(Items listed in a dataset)
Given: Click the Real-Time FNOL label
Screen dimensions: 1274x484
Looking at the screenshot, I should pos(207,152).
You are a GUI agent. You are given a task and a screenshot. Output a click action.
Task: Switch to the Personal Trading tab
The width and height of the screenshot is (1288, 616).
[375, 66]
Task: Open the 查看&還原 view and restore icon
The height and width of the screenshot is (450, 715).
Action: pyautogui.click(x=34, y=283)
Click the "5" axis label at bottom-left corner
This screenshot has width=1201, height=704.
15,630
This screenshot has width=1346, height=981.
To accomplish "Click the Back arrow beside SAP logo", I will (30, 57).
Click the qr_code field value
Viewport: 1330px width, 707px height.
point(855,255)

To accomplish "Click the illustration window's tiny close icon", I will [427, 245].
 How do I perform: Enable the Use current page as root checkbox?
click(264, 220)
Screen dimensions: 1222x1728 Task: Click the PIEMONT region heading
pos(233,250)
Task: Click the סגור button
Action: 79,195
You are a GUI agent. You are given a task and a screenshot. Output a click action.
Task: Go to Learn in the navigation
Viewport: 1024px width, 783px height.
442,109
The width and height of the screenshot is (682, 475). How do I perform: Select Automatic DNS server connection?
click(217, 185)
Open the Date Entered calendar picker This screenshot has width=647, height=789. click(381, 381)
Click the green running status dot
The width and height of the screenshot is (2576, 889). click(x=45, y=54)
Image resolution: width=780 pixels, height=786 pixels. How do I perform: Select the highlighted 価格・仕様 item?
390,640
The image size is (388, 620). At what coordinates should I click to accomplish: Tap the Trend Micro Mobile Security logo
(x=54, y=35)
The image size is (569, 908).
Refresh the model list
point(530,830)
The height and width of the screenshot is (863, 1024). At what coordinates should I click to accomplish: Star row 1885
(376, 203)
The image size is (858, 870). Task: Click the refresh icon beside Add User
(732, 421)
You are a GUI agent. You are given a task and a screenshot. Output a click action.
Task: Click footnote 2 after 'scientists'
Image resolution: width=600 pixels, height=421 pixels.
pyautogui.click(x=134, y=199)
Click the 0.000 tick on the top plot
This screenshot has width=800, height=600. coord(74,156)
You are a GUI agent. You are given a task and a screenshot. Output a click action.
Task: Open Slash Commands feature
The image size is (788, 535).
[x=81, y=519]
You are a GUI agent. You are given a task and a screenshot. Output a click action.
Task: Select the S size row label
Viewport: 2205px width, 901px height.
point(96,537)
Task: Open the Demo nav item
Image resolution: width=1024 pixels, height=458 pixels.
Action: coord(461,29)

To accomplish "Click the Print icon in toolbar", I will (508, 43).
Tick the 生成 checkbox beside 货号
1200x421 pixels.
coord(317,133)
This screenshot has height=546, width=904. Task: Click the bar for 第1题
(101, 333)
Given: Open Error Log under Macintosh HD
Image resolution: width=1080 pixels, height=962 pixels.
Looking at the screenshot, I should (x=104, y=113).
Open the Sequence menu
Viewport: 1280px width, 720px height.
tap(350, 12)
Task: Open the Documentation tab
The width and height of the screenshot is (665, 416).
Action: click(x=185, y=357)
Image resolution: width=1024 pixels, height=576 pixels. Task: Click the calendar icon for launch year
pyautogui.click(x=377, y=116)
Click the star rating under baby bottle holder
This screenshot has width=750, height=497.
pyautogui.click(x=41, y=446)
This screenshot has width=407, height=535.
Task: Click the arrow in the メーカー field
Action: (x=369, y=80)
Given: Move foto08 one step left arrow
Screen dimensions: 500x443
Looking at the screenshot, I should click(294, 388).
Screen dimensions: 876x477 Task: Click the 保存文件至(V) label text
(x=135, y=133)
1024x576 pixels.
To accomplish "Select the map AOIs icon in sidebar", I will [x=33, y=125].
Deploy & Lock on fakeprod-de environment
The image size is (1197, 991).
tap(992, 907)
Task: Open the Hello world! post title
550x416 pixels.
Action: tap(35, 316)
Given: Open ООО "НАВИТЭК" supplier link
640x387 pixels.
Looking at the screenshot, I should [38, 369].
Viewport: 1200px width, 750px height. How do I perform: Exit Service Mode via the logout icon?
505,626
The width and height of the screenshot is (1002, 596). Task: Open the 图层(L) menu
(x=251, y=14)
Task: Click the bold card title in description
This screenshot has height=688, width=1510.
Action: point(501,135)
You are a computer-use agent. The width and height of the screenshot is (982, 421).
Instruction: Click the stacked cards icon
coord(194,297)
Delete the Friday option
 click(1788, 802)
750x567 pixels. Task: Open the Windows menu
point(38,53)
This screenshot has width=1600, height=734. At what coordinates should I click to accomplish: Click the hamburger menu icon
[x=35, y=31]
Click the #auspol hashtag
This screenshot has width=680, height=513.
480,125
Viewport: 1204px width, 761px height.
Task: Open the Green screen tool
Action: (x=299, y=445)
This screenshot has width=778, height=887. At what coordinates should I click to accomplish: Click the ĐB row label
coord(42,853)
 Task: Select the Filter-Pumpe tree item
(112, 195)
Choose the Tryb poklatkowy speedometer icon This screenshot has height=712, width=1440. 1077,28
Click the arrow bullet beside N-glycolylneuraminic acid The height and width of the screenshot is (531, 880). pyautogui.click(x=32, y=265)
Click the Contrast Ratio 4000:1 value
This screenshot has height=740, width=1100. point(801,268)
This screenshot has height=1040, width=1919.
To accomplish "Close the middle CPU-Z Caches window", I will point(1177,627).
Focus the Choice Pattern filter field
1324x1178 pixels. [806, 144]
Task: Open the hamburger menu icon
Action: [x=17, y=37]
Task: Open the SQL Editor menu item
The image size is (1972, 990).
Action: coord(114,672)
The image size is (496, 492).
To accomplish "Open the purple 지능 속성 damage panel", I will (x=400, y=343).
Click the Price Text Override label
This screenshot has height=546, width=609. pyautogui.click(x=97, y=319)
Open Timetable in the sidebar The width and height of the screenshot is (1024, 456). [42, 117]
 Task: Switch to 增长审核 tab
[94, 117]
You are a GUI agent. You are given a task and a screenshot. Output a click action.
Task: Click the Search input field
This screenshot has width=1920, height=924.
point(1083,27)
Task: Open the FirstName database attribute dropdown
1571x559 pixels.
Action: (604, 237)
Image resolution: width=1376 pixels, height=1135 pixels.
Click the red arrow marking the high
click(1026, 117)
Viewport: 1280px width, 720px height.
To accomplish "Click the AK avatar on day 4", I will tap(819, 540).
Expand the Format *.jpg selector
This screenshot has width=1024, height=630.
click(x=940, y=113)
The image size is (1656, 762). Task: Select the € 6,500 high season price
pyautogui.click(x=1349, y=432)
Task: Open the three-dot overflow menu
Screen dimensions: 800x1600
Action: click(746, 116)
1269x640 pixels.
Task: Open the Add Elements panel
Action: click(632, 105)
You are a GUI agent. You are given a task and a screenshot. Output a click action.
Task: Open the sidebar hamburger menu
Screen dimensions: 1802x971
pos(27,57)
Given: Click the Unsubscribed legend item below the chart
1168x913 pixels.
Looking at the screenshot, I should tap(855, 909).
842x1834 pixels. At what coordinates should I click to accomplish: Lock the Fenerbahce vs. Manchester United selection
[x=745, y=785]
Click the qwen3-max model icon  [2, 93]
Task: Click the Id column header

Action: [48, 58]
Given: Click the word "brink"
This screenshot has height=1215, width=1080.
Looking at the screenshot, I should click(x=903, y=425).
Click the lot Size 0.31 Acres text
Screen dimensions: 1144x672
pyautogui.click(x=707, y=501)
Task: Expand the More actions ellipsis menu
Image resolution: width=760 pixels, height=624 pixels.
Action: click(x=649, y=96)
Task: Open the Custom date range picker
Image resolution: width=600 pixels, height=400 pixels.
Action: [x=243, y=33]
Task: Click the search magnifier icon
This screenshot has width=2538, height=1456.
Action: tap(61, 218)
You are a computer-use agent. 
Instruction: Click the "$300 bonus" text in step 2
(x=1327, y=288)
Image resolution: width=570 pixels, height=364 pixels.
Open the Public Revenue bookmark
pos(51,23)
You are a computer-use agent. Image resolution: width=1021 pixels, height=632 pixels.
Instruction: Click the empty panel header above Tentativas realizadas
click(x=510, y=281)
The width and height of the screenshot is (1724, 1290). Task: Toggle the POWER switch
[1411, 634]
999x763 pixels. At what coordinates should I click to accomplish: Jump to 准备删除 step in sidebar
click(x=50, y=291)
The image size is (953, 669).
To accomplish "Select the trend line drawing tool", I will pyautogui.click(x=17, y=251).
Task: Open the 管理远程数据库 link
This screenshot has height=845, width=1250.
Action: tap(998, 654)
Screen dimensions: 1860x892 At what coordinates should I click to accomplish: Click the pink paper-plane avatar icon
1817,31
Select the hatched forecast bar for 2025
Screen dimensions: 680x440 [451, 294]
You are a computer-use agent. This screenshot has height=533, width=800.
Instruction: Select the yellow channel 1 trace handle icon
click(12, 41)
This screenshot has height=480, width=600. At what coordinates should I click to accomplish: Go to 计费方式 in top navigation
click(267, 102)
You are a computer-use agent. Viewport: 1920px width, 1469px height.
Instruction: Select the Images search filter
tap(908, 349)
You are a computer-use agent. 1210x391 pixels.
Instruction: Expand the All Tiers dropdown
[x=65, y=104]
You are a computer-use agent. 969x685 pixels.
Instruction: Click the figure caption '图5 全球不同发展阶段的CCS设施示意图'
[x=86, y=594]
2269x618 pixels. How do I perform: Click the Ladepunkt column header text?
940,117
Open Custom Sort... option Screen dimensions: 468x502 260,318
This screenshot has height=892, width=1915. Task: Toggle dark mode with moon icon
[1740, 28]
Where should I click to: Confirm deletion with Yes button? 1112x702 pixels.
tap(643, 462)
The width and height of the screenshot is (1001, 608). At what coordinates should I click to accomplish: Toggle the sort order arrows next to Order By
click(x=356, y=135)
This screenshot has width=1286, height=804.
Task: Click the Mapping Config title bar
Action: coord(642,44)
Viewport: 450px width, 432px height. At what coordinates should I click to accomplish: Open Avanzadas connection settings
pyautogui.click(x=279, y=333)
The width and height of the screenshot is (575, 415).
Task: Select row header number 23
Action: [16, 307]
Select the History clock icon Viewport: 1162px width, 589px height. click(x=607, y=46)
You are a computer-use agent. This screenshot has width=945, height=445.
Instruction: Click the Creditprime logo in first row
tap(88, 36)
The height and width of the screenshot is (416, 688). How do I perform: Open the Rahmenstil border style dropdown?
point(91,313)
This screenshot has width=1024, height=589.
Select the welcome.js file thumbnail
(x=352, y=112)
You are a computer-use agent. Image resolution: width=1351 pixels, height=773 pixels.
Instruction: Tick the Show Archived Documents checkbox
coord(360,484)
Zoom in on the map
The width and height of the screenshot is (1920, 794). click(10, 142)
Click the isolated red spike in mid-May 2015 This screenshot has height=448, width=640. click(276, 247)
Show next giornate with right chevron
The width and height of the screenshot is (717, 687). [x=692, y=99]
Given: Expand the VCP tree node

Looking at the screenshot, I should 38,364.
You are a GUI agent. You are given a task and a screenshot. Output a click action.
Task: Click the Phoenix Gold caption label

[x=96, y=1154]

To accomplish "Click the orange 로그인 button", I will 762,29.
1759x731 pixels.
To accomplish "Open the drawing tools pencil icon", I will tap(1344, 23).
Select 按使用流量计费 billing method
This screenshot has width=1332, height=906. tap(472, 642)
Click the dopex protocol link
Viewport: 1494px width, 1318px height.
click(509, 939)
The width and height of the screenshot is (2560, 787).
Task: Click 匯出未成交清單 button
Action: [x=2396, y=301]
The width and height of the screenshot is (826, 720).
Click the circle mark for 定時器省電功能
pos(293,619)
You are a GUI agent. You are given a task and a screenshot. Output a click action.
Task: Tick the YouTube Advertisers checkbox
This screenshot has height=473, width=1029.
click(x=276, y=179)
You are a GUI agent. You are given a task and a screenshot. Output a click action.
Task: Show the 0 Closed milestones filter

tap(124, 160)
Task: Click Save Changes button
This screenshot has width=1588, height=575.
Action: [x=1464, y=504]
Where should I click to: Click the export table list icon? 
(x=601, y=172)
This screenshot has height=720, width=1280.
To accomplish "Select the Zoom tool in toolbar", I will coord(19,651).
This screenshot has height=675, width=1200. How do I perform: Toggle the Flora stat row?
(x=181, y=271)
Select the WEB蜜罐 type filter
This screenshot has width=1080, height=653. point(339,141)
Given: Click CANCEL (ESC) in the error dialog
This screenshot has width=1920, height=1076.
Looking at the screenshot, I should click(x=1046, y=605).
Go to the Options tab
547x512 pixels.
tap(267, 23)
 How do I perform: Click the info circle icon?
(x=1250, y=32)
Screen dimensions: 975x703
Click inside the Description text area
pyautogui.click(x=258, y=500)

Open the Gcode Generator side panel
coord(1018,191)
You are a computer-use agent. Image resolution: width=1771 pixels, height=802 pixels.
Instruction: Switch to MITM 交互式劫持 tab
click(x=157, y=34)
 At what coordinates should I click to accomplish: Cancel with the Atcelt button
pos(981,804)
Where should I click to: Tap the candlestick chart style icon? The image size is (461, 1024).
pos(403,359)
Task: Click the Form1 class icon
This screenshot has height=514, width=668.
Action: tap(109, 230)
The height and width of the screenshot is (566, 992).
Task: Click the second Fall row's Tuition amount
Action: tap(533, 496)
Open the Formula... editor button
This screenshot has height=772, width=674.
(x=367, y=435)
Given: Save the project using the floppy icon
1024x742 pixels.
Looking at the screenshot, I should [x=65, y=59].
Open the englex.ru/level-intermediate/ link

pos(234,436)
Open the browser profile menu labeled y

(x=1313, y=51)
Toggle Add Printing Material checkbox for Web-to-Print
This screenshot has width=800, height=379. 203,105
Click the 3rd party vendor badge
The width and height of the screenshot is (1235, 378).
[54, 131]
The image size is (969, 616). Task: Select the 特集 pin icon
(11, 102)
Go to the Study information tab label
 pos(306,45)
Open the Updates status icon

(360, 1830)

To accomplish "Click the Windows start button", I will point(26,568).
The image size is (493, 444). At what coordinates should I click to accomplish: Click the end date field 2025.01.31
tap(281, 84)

• YOUR OBJECTIVE
Please reproduce exactly the lines from the first one of the records above through the line containing "The image size is (569, 908).", both included, and nothing else.

• TASK RESPONSE
Given: Click the Real-Time FNOL label
Screen dimensions: 1274x484
Looking at the screenshot, I should pos(207,152).
You are a GUI agent. You are given a task and a screenshot. Output a click action.
Task: Switch to the Personal Trading tab
The width and height of the screenshot is (1288, 616).
[375, 66]
Task: Open the 查看&還原 view and restore icon
The height and width of the screenshot is (450, 715).
Action: pyautogui.click(x=34, y=283)
Click the "5" axis label at bottom-left corner
This screenshot has width=1201, height=704.
15,630
This screenshot has width=1346, height=981.
To accomplish "Click the Back arrow beside SAP logo", I will (30, 57).
Click the qr_code field value
Viewport: 1330px width, 707px height.
point(855,255)

To accomplish "Click the illustration window's tiny close icon", I will [427, 245].
 How do I perform: Enable the Use current page as root checkbox?
click(264, 220)
Screen dimensions: 1222x1728 Task: Click the PIEMONT region heading
pos(233,250)
Task: Click the סגור button
Action: 79,195
You are a GUI agent. You are given a task and a screenshot. Output a click action.
Task: Go to Learn in the navigation
Viewport: 1024px width, 783px height.
442,109
The width and height of the screenshot is (682, 475). How do I perform: Select Automatic DNS server connection?
click(217, 185)
Open the Date Entered calendar picker This screenshot has width=647, height=789. click(381, 381)
Click the green running status dot
The width and height of the screenshot is (2576, 889). click(x=45, y=54)
Image resolution: width=780 pixels, height=786 pixels. How do I perform: Select the highlighted 価格・仕様 item?
390,640
The image size is (388, 620). At what coordinates should I click to accomplish: Tap the Trend Micro Mobile Security logo
(x=54, y=35)
The image size is (569, 908).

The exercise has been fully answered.